Among the many things that we think make human beings special is our upright stance and two-legged gait, known as “bipedalism”. However, analysis of a newly discovered set of fossil footprints in South Korea indicates that we came late to the bipedal party: lizards were doing it as early as 125 million years ago.
Bipedalism is most common in birds, but there are more than 50 species of lizard that use it, including the frilled-necked lizard (Chlamydosaurus kingii) and the aptly named Jesus lizard (Basiliscus basiliscus) that manages to run on water.
Just when bipedalism evolved in lizards has been unclear, mostly due to the lack of fossil evidence: fossilisation of lizard bodies is rare, and evidence of tracks even rarer. Owing to the reptiles’ size and light weight, their small and delicate footprints are only preserved in extraordinary circumstances. Until now, there have been only three identified fossil lizard tracks.
However, Hang-Jae Lee of the Korea Institute of Geoscience and Mineral Resources, Daejeon, in South Korea and an international team of researchers may have found a fourth. A 2004 excavation of an abandoned quarry next to Handong power plant, in southern South Korea, unearthed a mudstone slab containing twenty-nine detailed imprints of suspected fossilised lizard tracks.
Lee and colleagues’ current paper, published in the journal Scientific Reports, confirms the footprints as lizard tracks, based on clues about foot morphology. This makes them the oldest lizard tracks ever recorded, dating back to the Aptian-early Albian period, 100 to 125 million years ago.
More importantly, the researchers report that analysis of the tracks indicates that the lizard was in the process of speeding up – going from a walk to a fully bipedal run.

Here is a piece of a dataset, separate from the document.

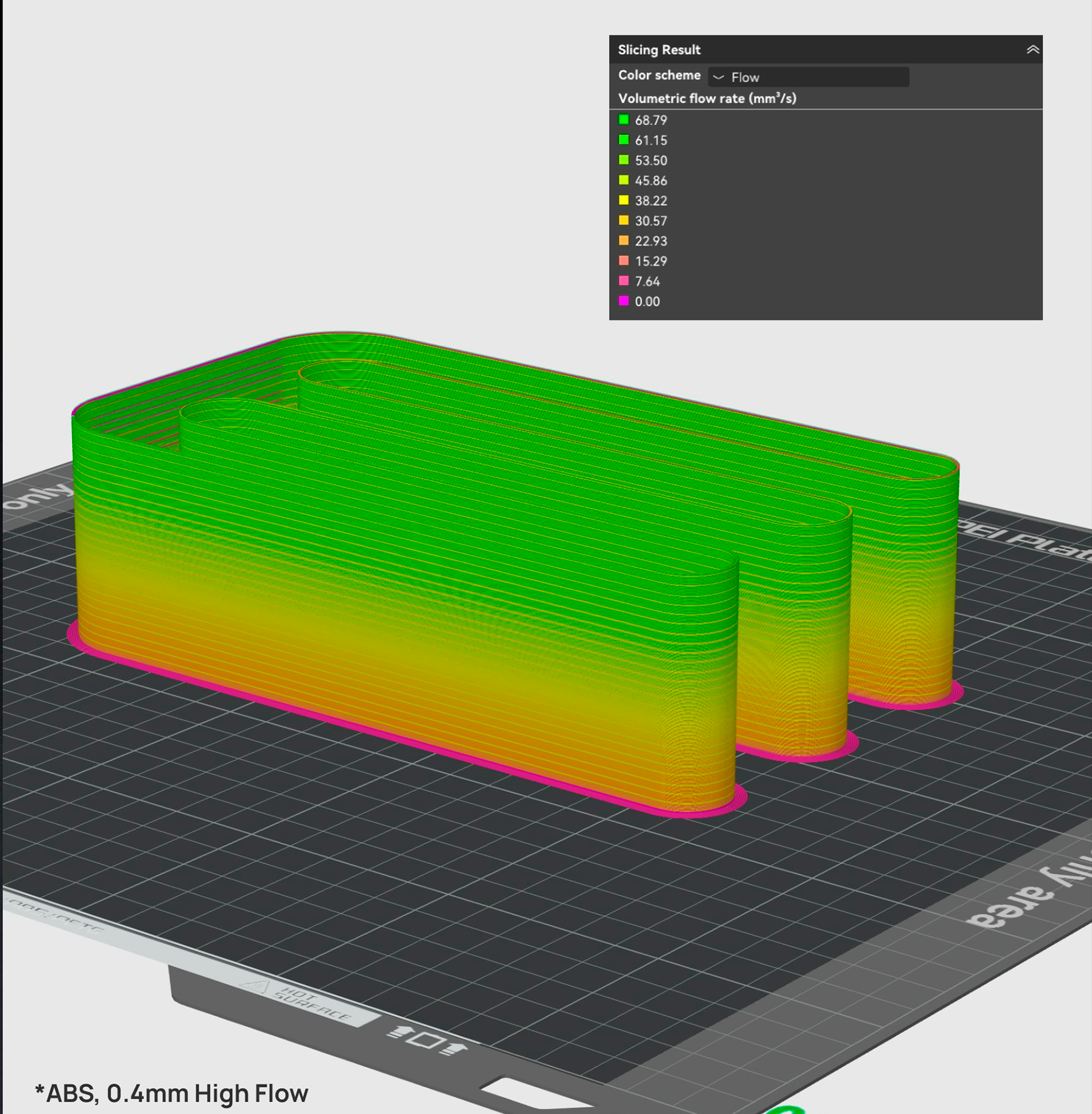Collapse the Slicing Result panel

Lizards, the scientists note, are the only type of vertebrate “that starts on all limb pairs, then transitions to the bipedal gait by acceleration”.
The find represents the oldest direct evidence of bipedalism in fossil lizards, indicating, Lee and colleagues, say, that running on two legs was deeply rooted in the history of the animals.
So, why was this lizard legging it?
The authors suggest that bipedal locomotion is related to predator avoidance as well as potentially playing a role in enhanced environmental perception and avoiding obstacles, but exactly what happened in that moment captured in the mudstone, will remain unknown.
However, the scientists do note the nearby presence of tracks made by a pterosaur, a flying reptile, and hypothesise a predator-prey relationship between lizards and the larger creatures.
Perhaps then, the little critter was running for its life.
Stephen Fleischfresser is a lecturer at the University of Melbourne's Trinity College and holds a PhD in the History and Philosophy of Science.